There are some very simple ways to deter ants from using your home as a food court without having to call an exterminator:
- Cleaning: Clean counters with a mixture of half vinegar, half water.
- Repellent: Add one tablespoon of a herbal oils like Peppermint, Lavender, Eucalyptus, Tea Tree Oil, Witch Hazel Extract into a spray bottle full of water. Don't use scented chemicals, soaps or cleaners made to smell like them, they almost never contain the real thing!
- Traps: Make ant taps by combining a two cups of sugar, one cup of water and two table spoons of boric acid (Borax). Borax can be found in most grocery stores as a cleaning product but the pure form is preferred Spread it on a plate or something flat, then put it where you the ants most commonly appear. The result, the ants collect the Borax thinking its food, bring it home, where the nest consumes the poison and dies.
- Lock-down: Seal any holes or cracks in the kitchen/trash area, if you can't afford that or its impossible, rub cinnamon, ground black pepper, bay leaves, salt, chili powder or coffee grounds on the holes. Make it into a paste by mixing in water. (F.Y.I. this can cause mold if repeated too often so watch it!)

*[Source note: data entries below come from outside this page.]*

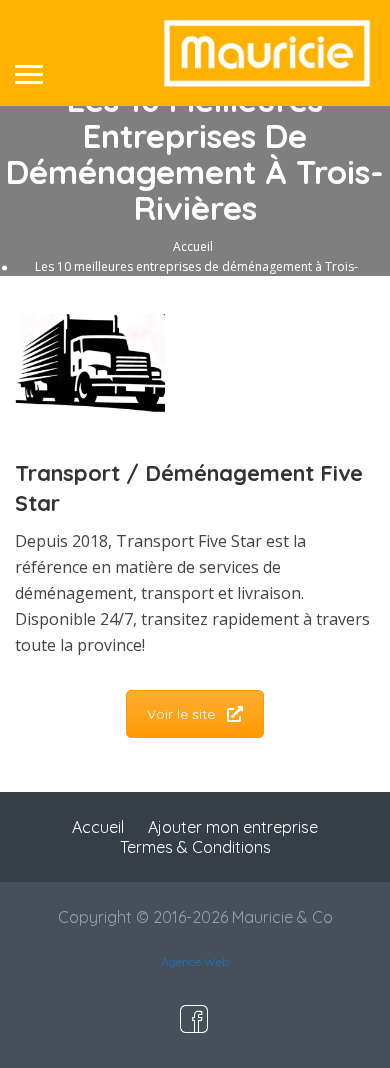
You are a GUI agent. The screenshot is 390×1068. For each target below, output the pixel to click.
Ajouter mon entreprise (233, 827)
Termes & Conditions (195, 847)
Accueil (193, 245)
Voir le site (181, 714)
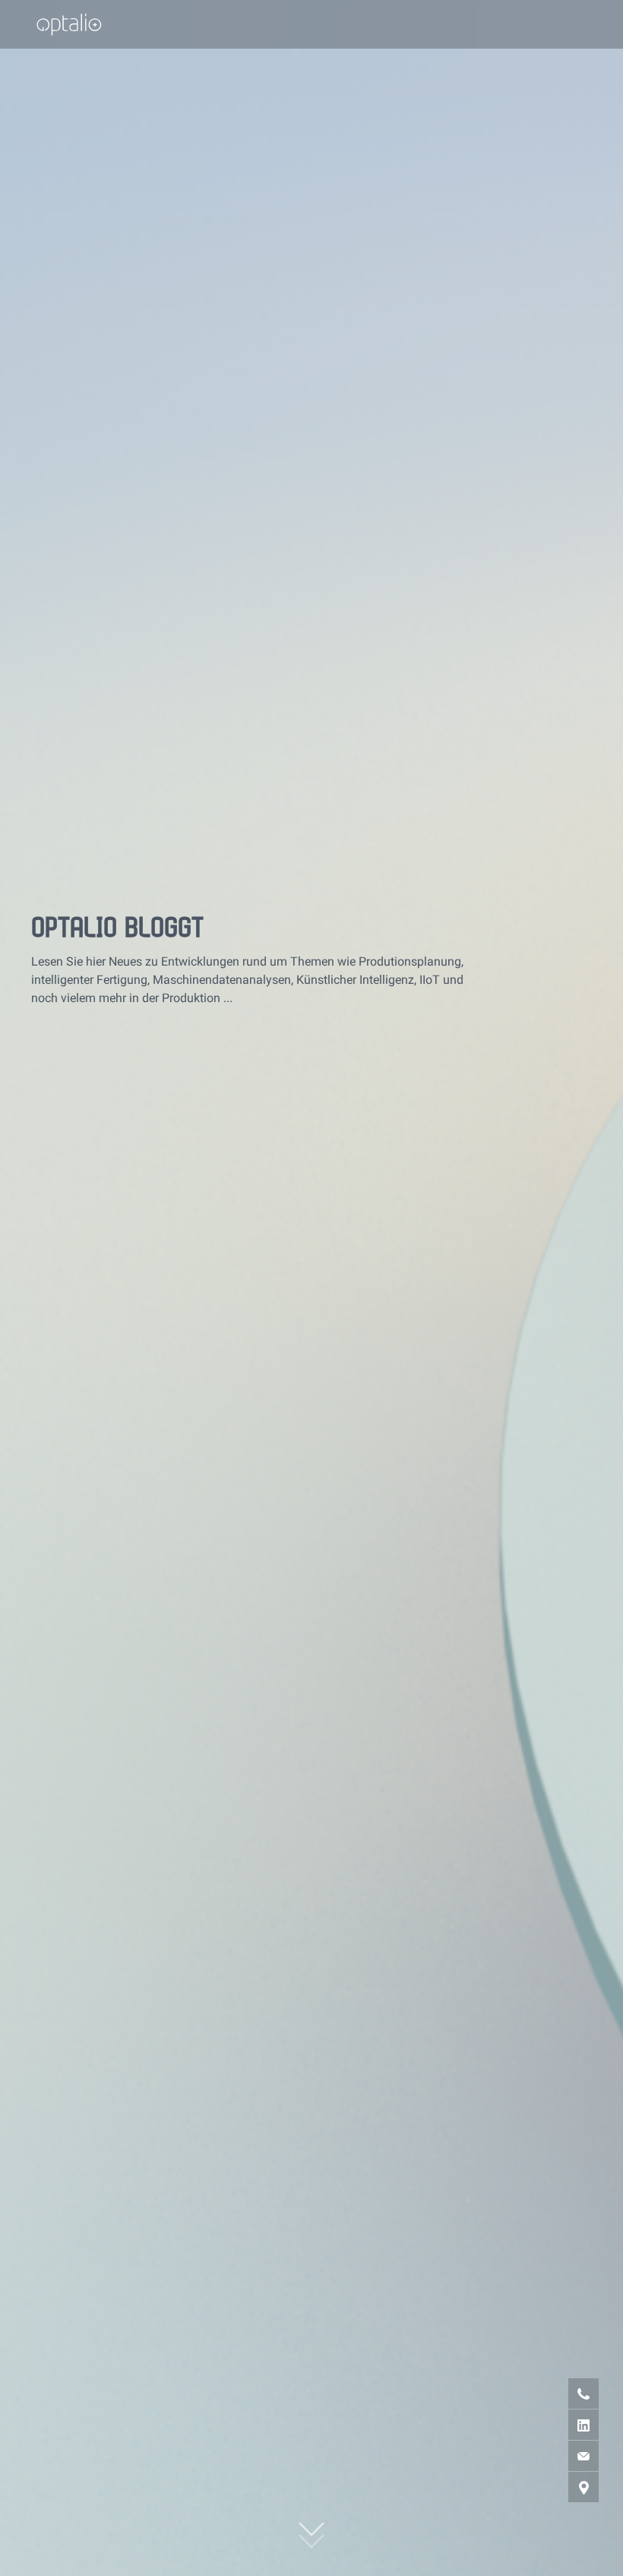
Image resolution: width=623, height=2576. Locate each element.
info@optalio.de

- Containment: Buy a trash can with a lid on it. Not a plastic one that comes with a little button on top of it to make it pop open but a real metal one, with a food pedal on it to make it open. If you have to put your weight into opening it, an ant is not going to break through this barrier easily. Get one that can also be easily washed, in case you spill food on it and the ants swarm, you can bathe it in chemicals to drive them away without fear of poisoning your whole family.
- Beautify: Plant mint, lavender or sage in pots and place near normal points of entry, from vents to windows to sink drains. They look and smell nice, while driving ants away.
For more examples, check out this site on WikiHow, they have a ton of tips.
You will quickly latch onto this form of religious cleaning very quickly once you pluck a bowl from the cleaning rack and find a black swarming puddle go scurrying across the counter!